_WRITTEN REQUEST:_ Copy the data below word for word, everything from the line containing "Click the Duration 300 ms field" down to the line containing "point(757,36)", both of those lines included. Leave the pictures out of the copy.

====== DATA SHOWN

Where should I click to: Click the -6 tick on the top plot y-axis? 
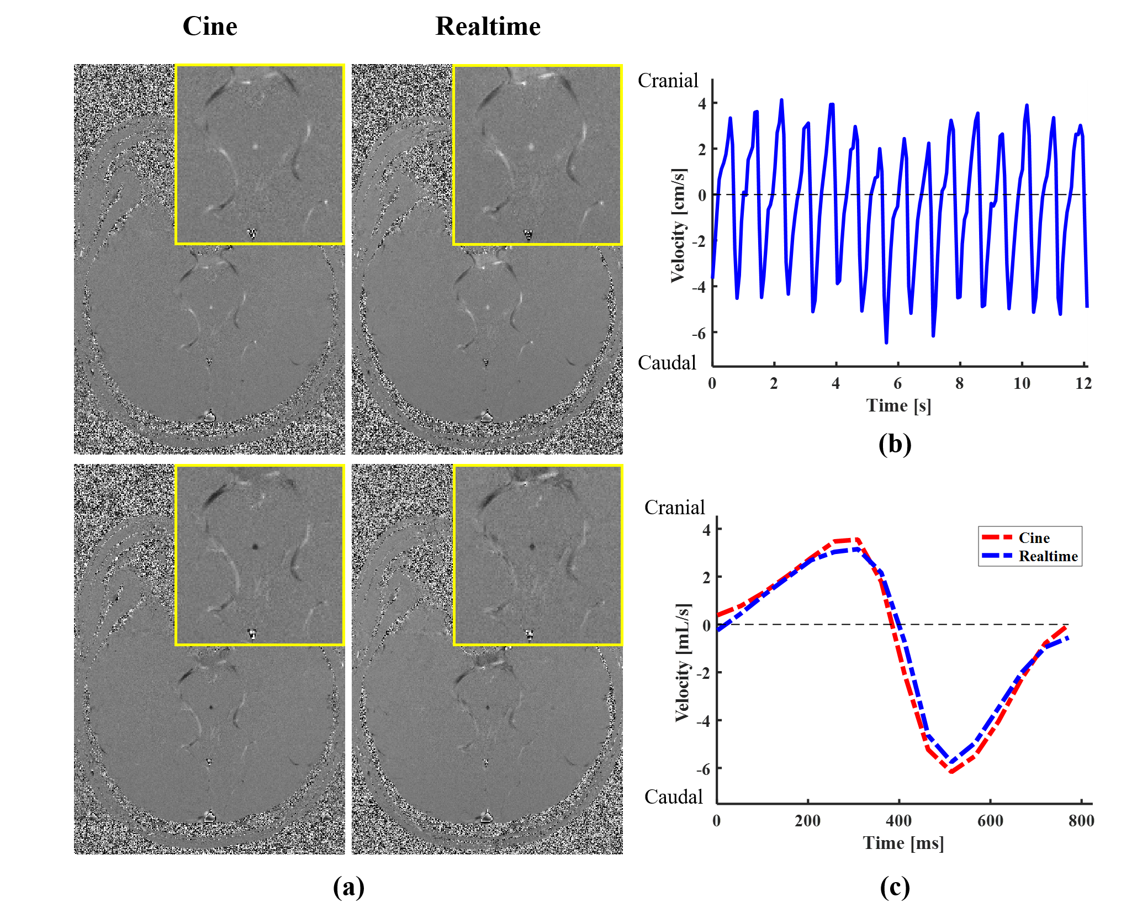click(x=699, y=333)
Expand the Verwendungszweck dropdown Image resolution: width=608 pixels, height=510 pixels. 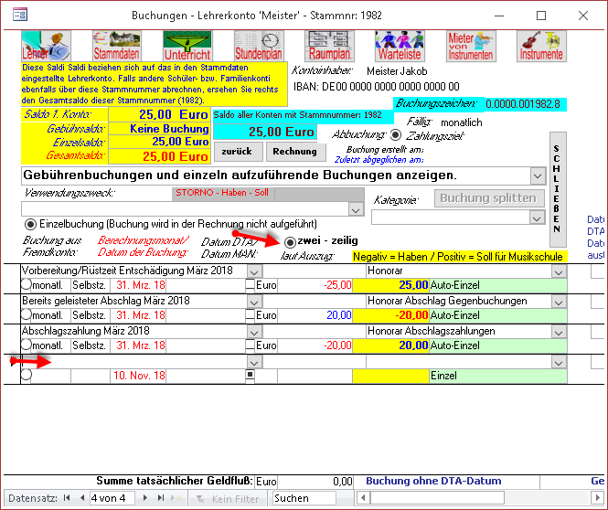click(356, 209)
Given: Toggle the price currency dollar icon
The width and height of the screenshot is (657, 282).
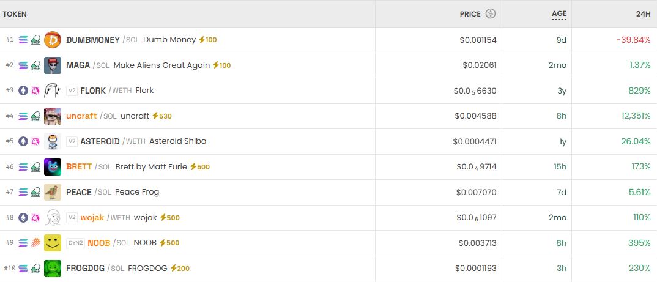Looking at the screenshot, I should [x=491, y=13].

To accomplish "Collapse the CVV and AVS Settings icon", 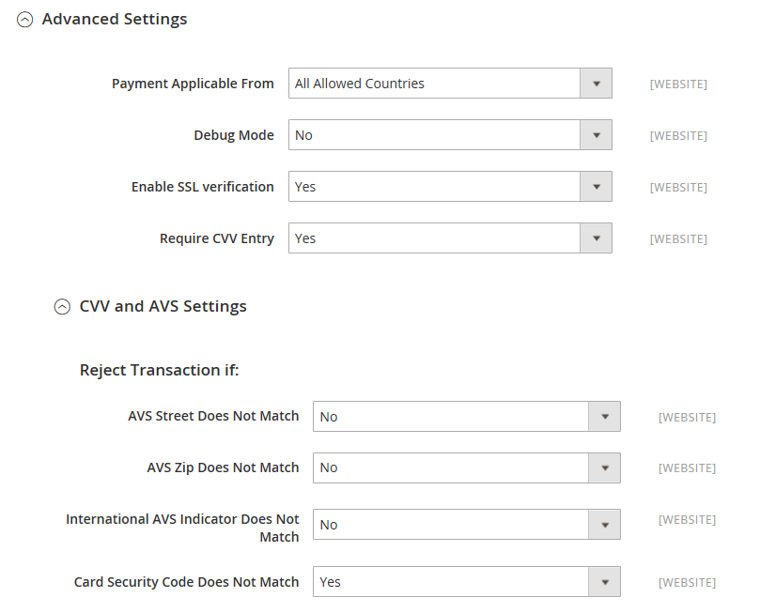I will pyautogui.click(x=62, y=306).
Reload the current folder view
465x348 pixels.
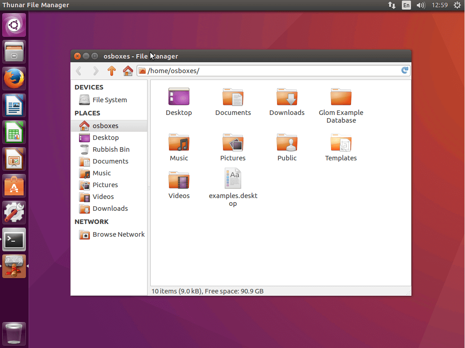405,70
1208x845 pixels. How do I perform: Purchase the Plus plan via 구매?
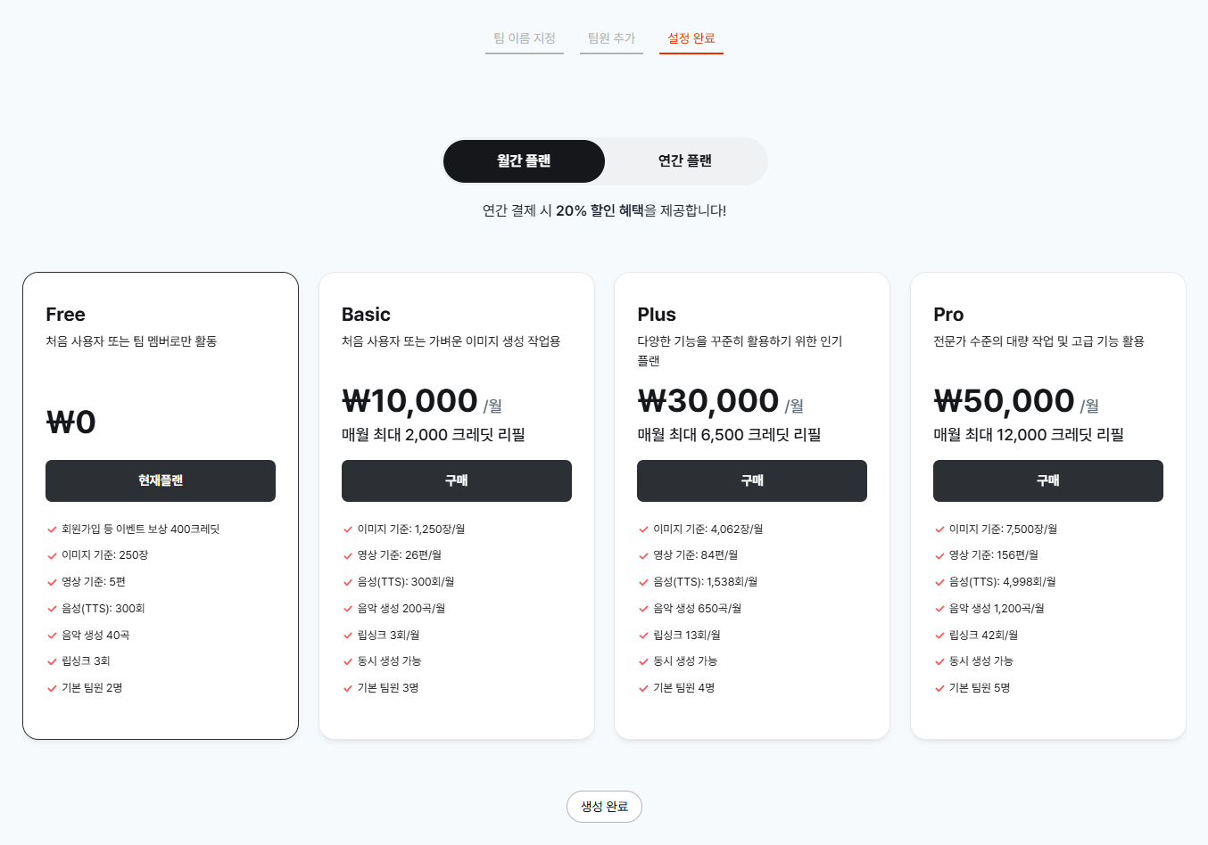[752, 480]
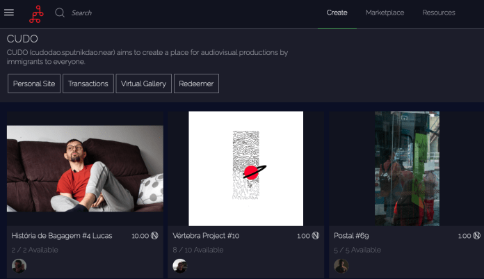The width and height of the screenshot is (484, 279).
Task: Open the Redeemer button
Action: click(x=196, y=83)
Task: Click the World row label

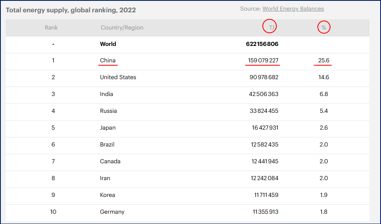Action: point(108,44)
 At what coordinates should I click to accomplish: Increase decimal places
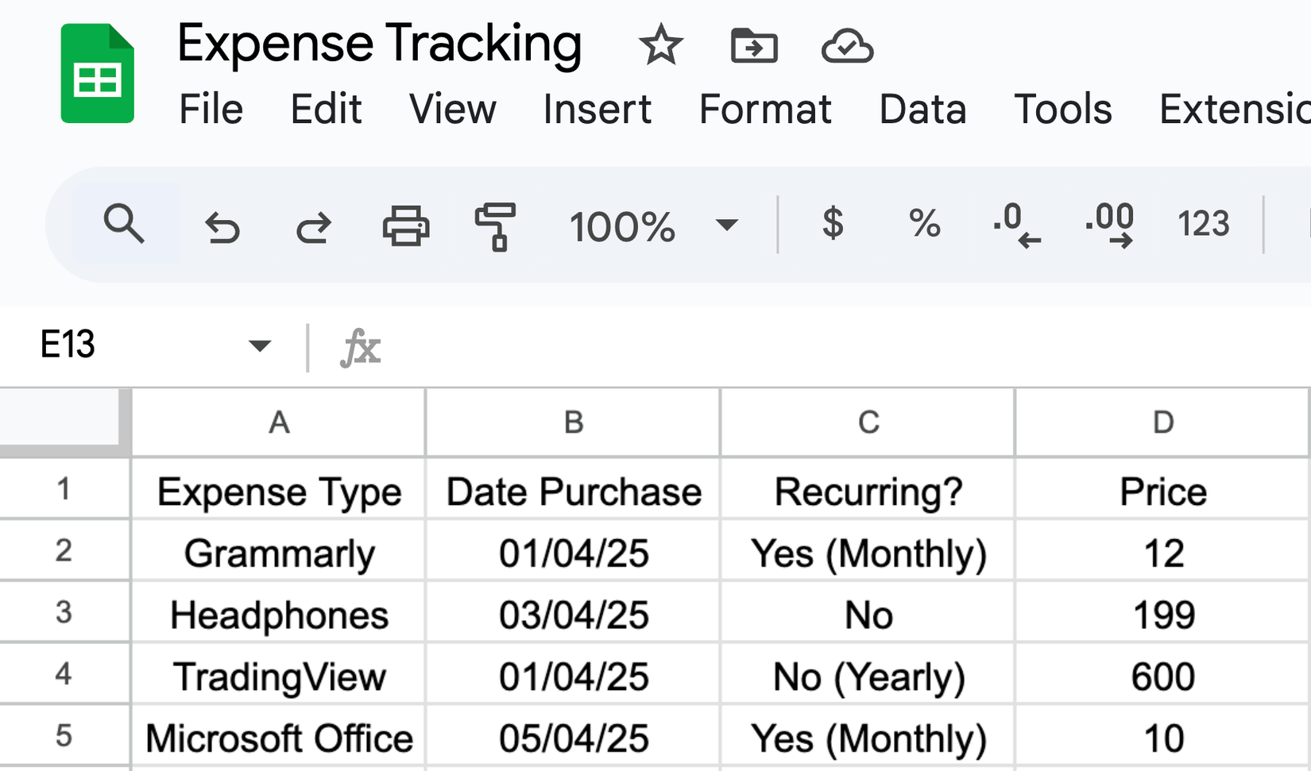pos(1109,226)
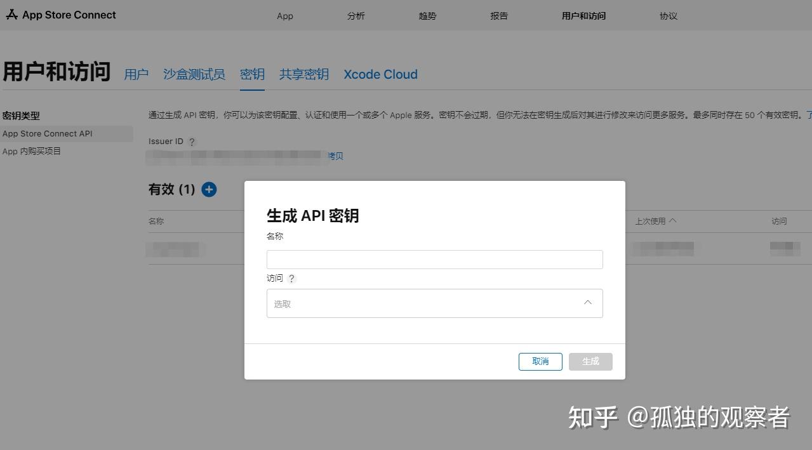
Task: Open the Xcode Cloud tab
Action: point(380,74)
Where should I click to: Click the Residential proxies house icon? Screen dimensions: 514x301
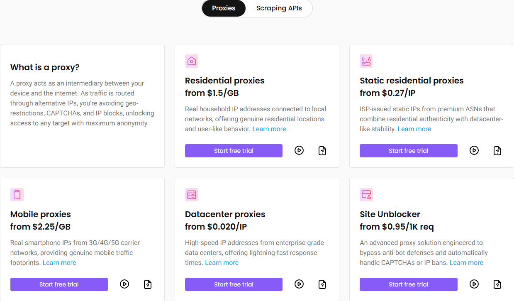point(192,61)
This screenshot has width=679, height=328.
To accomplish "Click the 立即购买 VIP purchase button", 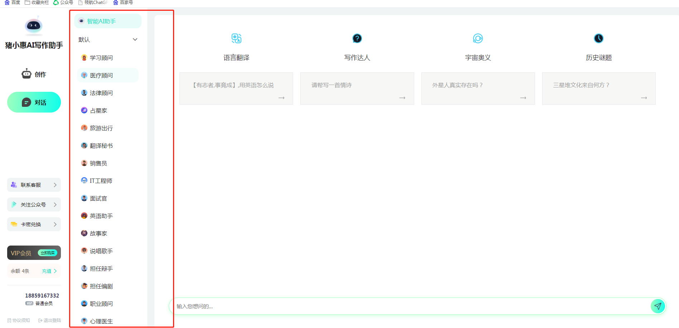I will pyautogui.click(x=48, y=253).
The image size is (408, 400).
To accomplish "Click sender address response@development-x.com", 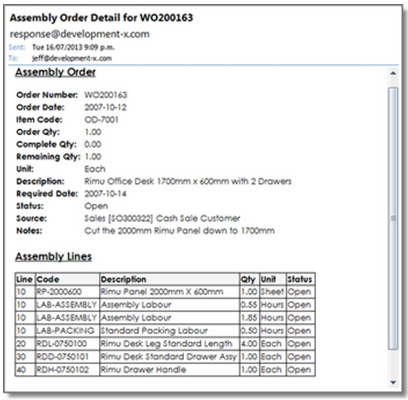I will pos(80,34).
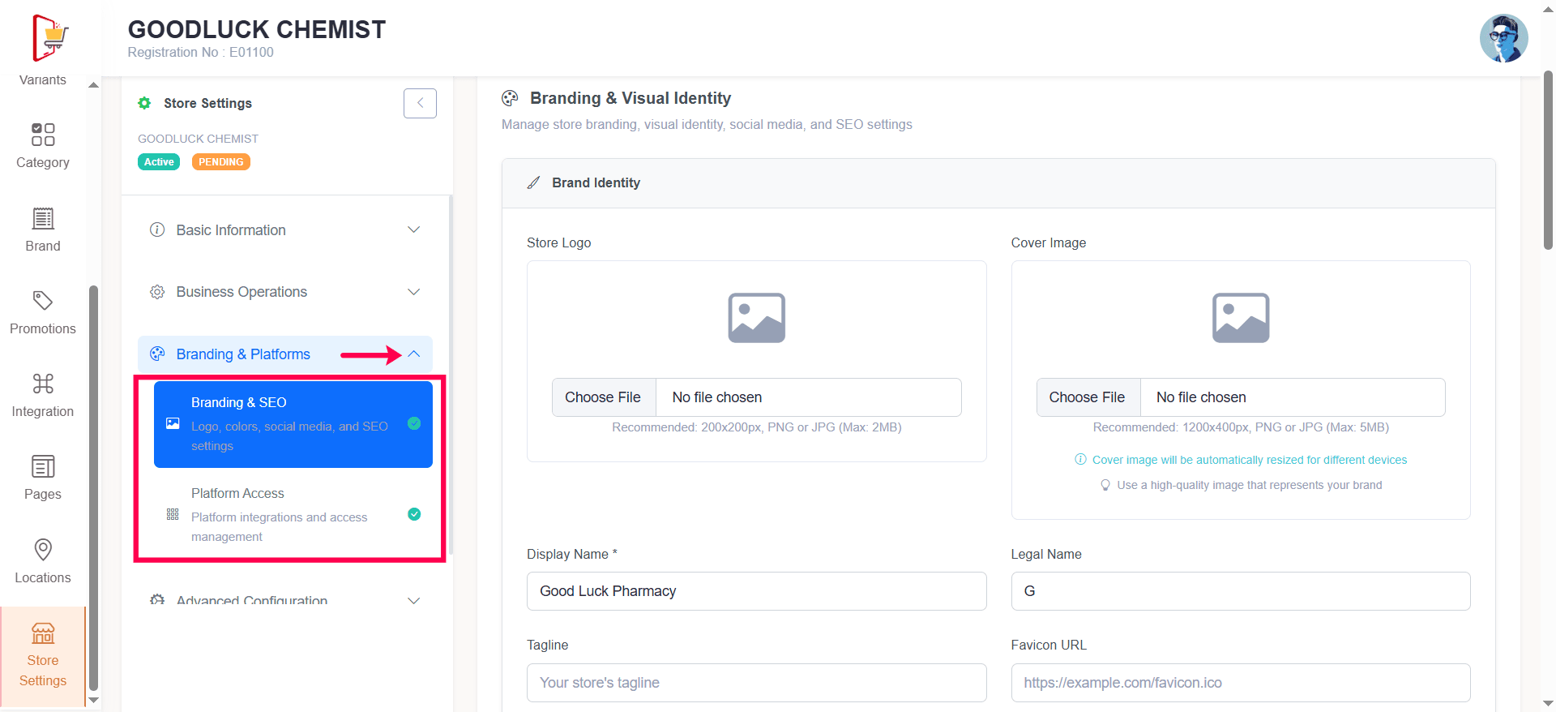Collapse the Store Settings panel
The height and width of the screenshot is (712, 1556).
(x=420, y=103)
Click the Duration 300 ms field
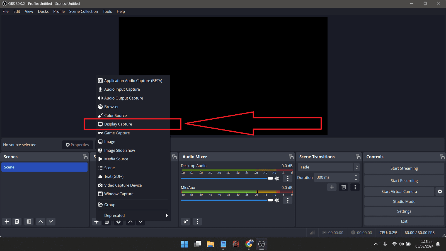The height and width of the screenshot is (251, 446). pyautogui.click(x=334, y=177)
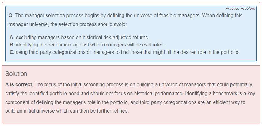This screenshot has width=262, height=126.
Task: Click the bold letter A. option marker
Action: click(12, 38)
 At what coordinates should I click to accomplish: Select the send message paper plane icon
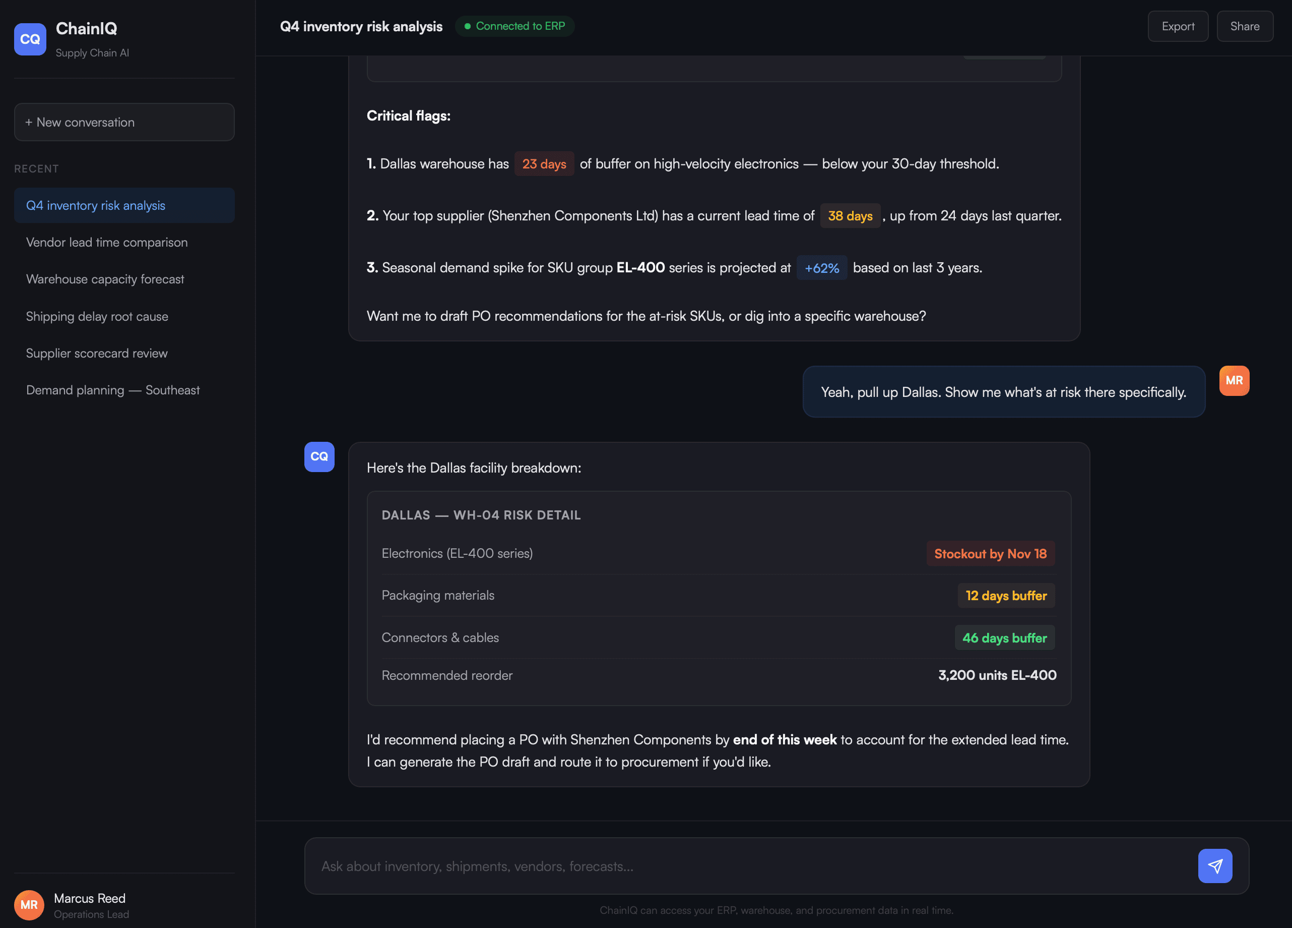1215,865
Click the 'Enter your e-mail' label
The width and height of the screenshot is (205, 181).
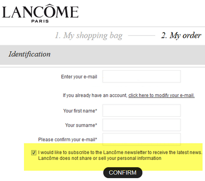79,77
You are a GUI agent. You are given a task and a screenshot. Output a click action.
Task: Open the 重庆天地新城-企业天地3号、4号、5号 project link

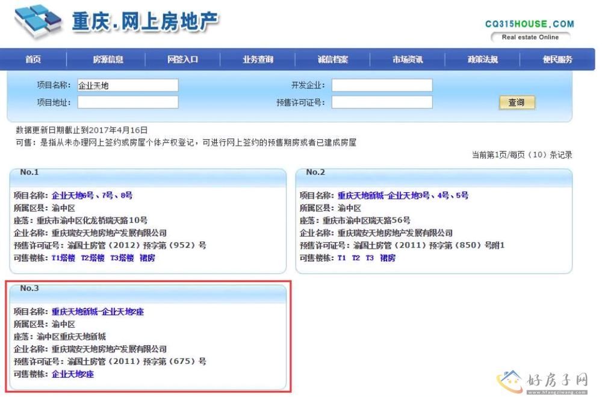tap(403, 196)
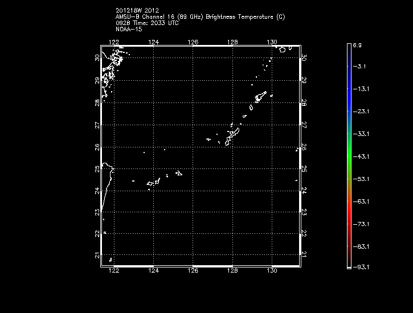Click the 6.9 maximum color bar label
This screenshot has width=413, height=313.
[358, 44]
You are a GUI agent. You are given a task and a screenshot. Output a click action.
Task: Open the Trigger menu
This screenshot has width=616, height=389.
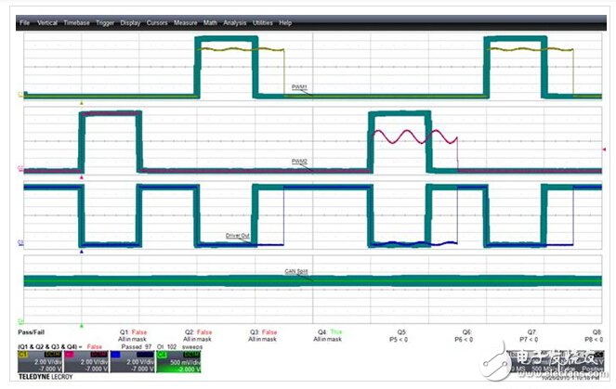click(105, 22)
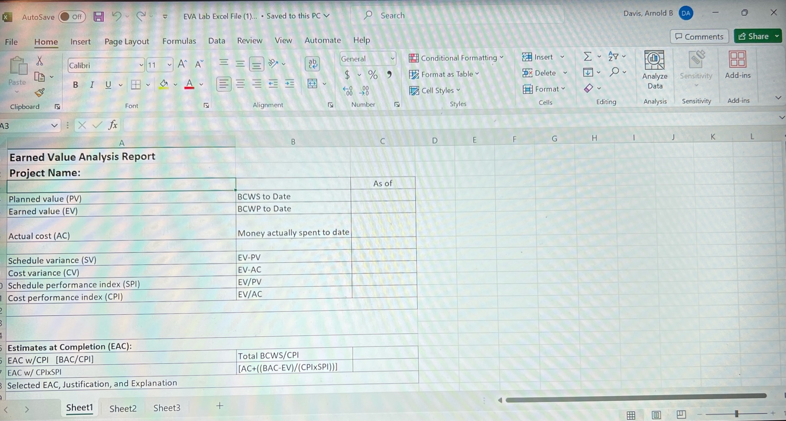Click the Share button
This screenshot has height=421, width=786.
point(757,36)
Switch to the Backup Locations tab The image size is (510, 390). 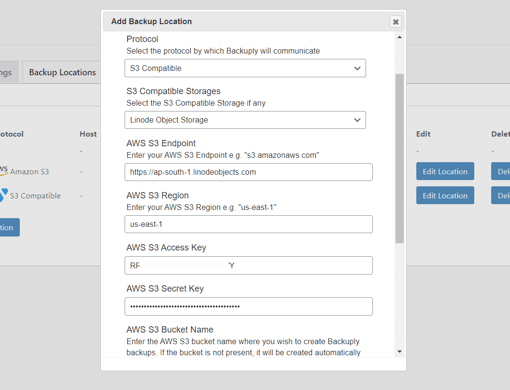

============

_CORRECT ANSWER:_
Click the Duration 300 ms field
The height and width of the screenshot is (251, 446). pyautogui.click(x=334, y=177)
This screenshot has width=262, height=126.
Task: Click the bold letter A. option marker
Action: click(12, 38)
 At what coordinates should I click to accomplish: Select the send message paper plane icon
1215,865
Click the 'Enter your e-mail' label
The width and height of the screenshot is (205, 181).
79,77
You are a GUI agent. You are given a task and a screenshot. Output a click action.
Task: Open the 重庆天地新城-企业天地3号、4号、5号 project link

tap(403, 196)
Click the 6.9 maximum color bar label
This screenshot has width=413, height=313.
[358, 44]
You are a GUI agent. You are given a task and a screenshot. Output a click action.
Task: Open the Trigger menu
This screenshot has width=616, height=389.
click(105, 22)
Click the Share button
This screenshot has height=421, width=786.
point(757,36)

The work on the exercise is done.